Cambodia is considering opening the famed Angkor Wat temples at night in an attempt to draw more tourists to the impoverished country, amongst opposition cries from locals and heritage specialists.

Visitors are now ushered out of Angkor at sunset, but authorities are considering extending visiting hours to as late as 8:30 p.m. local time. Similar night tourism efforts have been introduced at other sites in Southeast Asia in attempts to garner more revenue.

Cambodia has already installed some lights at the network of centuries-old temples, said Bun Narith, director of the Apsara Authority - the agency responsible for managing the Angkor park. These lights were installed earlier this month with UNESCO's support and technical assistance.

However conservationists have long expressed concerns about tourism's impact on Angkor. They say that the uncontrolled pumping of underground water to meet the rising demand of hotels and residents in the nearby town of Siem Reap may be destabilizing the earth beneath the temples. They worry that the added pressure of the light fixtures may prove to be too much for the centuries-old site.

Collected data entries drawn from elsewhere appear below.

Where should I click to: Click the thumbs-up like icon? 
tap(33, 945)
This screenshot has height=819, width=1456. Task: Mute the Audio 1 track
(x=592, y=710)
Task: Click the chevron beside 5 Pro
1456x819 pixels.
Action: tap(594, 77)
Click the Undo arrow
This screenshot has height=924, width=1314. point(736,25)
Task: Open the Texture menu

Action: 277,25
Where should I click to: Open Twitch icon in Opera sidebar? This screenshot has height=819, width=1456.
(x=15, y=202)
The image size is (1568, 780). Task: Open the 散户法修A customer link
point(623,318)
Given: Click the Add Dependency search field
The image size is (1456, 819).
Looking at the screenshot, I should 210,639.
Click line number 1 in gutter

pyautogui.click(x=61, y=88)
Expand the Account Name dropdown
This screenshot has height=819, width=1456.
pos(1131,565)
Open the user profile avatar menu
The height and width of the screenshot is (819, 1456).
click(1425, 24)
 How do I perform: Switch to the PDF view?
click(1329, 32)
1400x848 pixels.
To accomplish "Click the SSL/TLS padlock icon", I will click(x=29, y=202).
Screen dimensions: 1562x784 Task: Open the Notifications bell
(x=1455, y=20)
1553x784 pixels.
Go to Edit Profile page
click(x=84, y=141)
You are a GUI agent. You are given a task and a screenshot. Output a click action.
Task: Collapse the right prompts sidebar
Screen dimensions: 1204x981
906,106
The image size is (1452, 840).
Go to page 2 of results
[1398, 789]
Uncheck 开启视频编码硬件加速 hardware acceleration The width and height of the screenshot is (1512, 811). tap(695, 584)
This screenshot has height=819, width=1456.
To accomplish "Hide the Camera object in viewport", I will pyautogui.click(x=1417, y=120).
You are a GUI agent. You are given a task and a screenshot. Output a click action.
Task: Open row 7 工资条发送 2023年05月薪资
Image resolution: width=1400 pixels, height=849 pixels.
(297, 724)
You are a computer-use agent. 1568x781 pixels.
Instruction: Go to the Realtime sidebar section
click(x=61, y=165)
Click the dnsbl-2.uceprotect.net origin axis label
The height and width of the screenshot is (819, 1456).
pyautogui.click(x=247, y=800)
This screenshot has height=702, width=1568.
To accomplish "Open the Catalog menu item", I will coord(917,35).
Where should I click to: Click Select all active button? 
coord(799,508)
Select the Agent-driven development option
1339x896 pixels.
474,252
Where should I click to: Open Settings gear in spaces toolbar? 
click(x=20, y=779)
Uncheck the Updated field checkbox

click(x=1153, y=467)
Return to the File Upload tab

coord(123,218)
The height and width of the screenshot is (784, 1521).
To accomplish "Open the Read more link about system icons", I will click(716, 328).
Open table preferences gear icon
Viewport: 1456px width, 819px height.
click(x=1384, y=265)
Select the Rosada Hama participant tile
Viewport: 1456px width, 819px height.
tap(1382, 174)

But proponents for the extended hours at the temples know that tourism is a major foreign currency earner for poverty stricken Cambodia. More than a million foreign tourists are expected to visit this year, with most from South Korea, Japan and the U.S. More than half of tourists visit the Angkor temples, the country's prime attraction and national symbol.

"We want tourists to see all views of the temple, even in the dark places where they may have not have seen some of the sculptures and statues," Bun Narith said.